## Given entries:
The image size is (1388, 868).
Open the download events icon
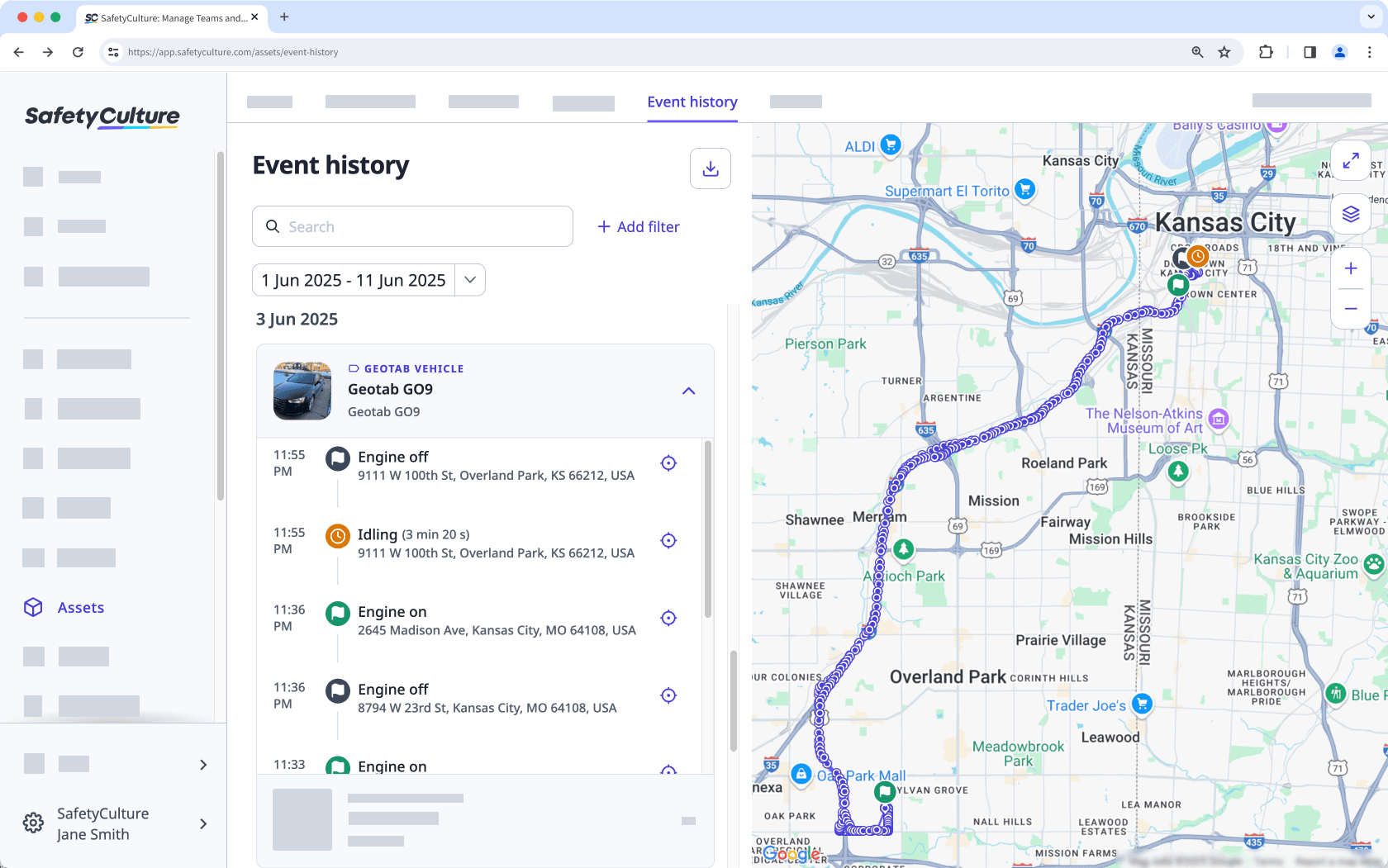[710, 168]
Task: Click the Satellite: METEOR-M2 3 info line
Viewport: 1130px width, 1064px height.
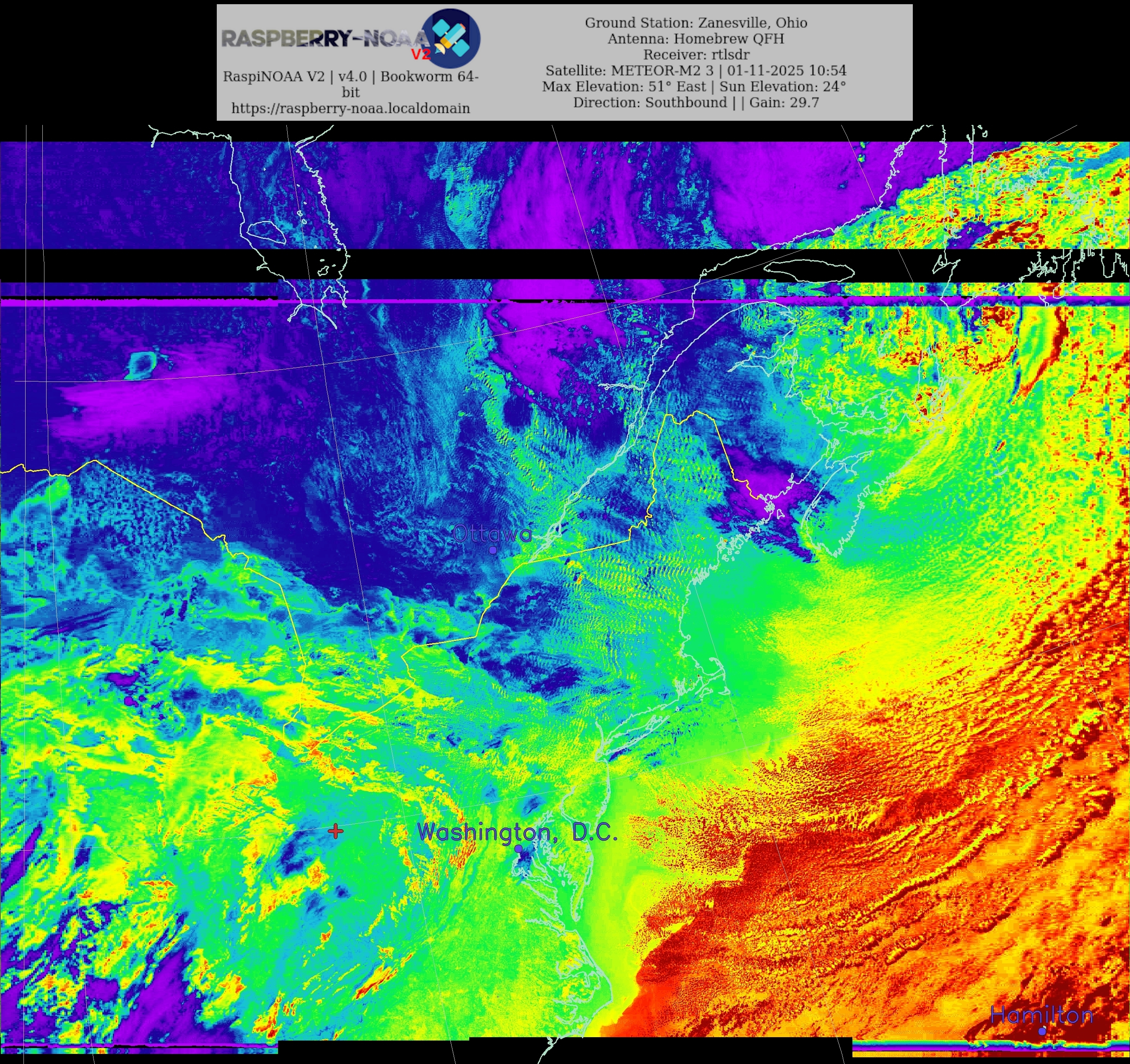Action: [696, 70]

## Exercise aim:
Transcribe all lines above exactly, skipping pictures.

## Exercise answer:
The image size is (1388, 868).
Open the download events icon
[710, 168]
Task: Click the Satellite: METEOR-M2 3 info line
Viewport: 1130px width, 1064px height.
Action: [696, 70]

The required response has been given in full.